The natural conditions such as soil type, slope, climate, water quality and availability, have the following impact on the choice of an irrigation method:
Sandy soils have a low water storage capacity and a high infiltration rate. They therefore need frequent but small irrigation applications, in particular when the sandy soil is also shallow. Under these circumstances, sprinkler or drip irrigation are more suitable than surface irrigation. On loam or clay soils all three irrigation methods can be used, but surface irrigation is more commonly found. Clay soils with low infiltration rates are ideally suited to surface irrigation.
When a variety of different soil types is found within one irrigation scheme, sprinkler or drip irrigation are recommended as they will ensure a more even water distribution.
Sprinkler or drip irrigation are preferred above surface irrigation on steeper or unevenly sloping lands as they require little or no land levelling. An exception is rice grown on terraces on sloping lands.
Strong wind can disturb the spraying of water from sprinklers. Under very windy conditions, drip or surface irrigation methods are preferred. In areas of supplementary irrigation, sprinkler or drip irrigation may be more suitable than surface irrigation because of their flexibility and adaptability to varying irrigation demands on the farm.
Surface irrigation is preferred if the irrigation water contains much sediment.
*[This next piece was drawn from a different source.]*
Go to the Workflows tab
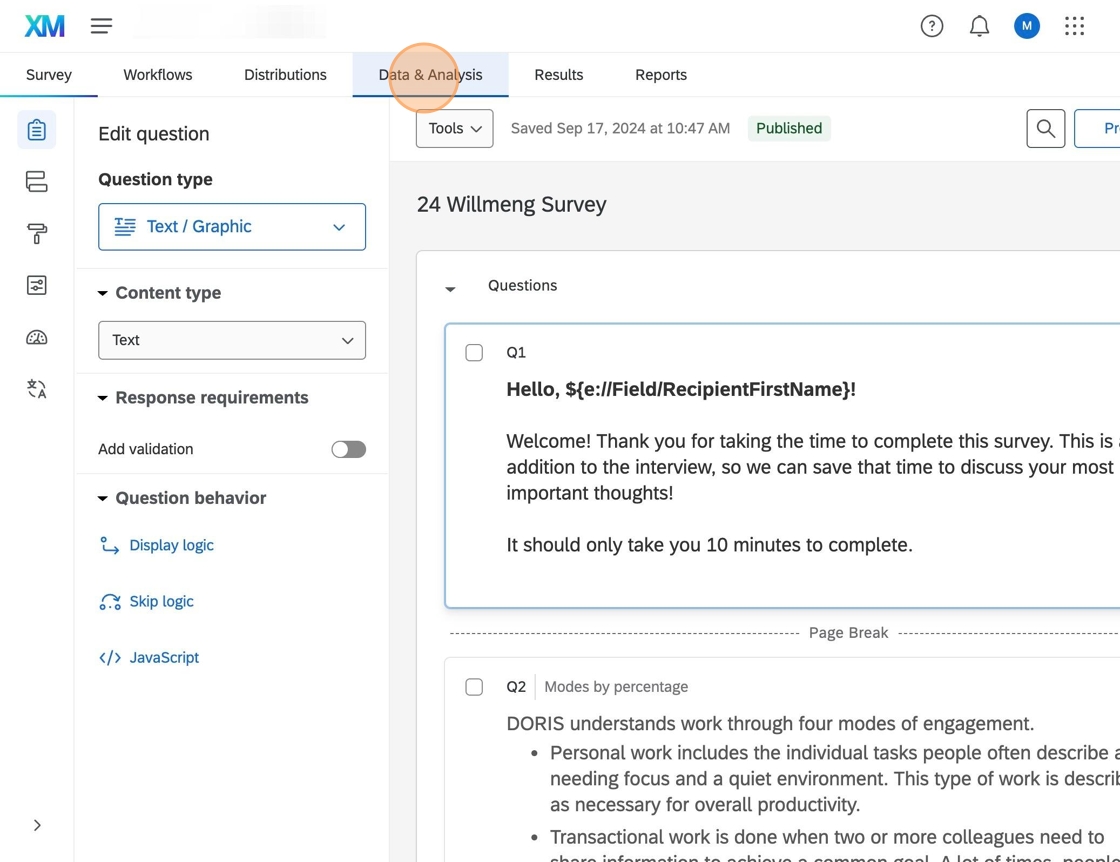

The sediments may clog the drip or sprinkler irrigation systems.
If the irrigation water contains dissolved salts, drip irrigation is particularly suitable, as less water is applied to the soil than with surface methods.
Sprinkler systems are more efficient that surface irrigation methods in leaching out salts.
TYPE OF CROP
Surface irrigation can be used for all types of crops. Sprinkler and drip irrigation, because of their high capital investment per hectare, are mostly used for high value cash crops, such as vegetables and fruit trees. They are seldom used for the lower value staple crops.
Drip irrigation is suited to irrigating individual plants or trees or row crops such as vegetables and sugarcane. It is not suitable for close growing crops (e.g. rice).
TYPE OF TECHNOLOGY
The type of technology affects the choice of irrigation method. In general, drip and sprinkler irrigation are technically more complicated methods. The purchase of equipment requires high capital investment per hectare. To maintain the equipment a high level of ‘know-how’ has to be available,. Also, a regular supply of fuel and spare parts must be maintained which – together with the purchase of equipment – may require foreign currency.
Surface irrigation systems – in particular small-scale schemes – usually require less sophisticated equipment for both construction and maintenance (unless pumps are used). The equipment needed is often easier to maintain and less dependent on the availability of foreign currency.
PREVIOUS EXPERIENCE WITH IRRIGATION
The choice of an irrigation method also depends on the irrigation tradition within the region or country. Introducing a previously unknown method may lead to unexpected complications. It is not certain that the farmers will accept the new method. The servicing of the equipment may be problematic and the costs may be high compared to the benefits.
REQUIRED LABOUR INPUTS
Surface irrigation often requires a much higher labour input – for construction, operation and maintenance – than sprinkler or drip irrigation. Surface irrigation requires accurate land levelling, regular maintenance and a high level of farmers’ organization to operate the system. Sprinkler and drip irrigation require little land levelling; system operation and maintenance are less labour-intensive.
Before choosing an irrigation method, an estimate must be made of the costs and benefits of the available options.Surface irrigation is by far the most widespread irrigation method. It is normally used when conditions are favourable: mild and regular slopes, soil type with medium to low infiltration rate, and a sufficient supply of surface or groundwater. In the case of steep or irregular slopes, soils with a very high infiltration rate or scarcity of water, sprinkler and drip irrigation may be more appropriate. When introducing sprinkler and drip irrigation it must be ensured that the equipment can be maintained.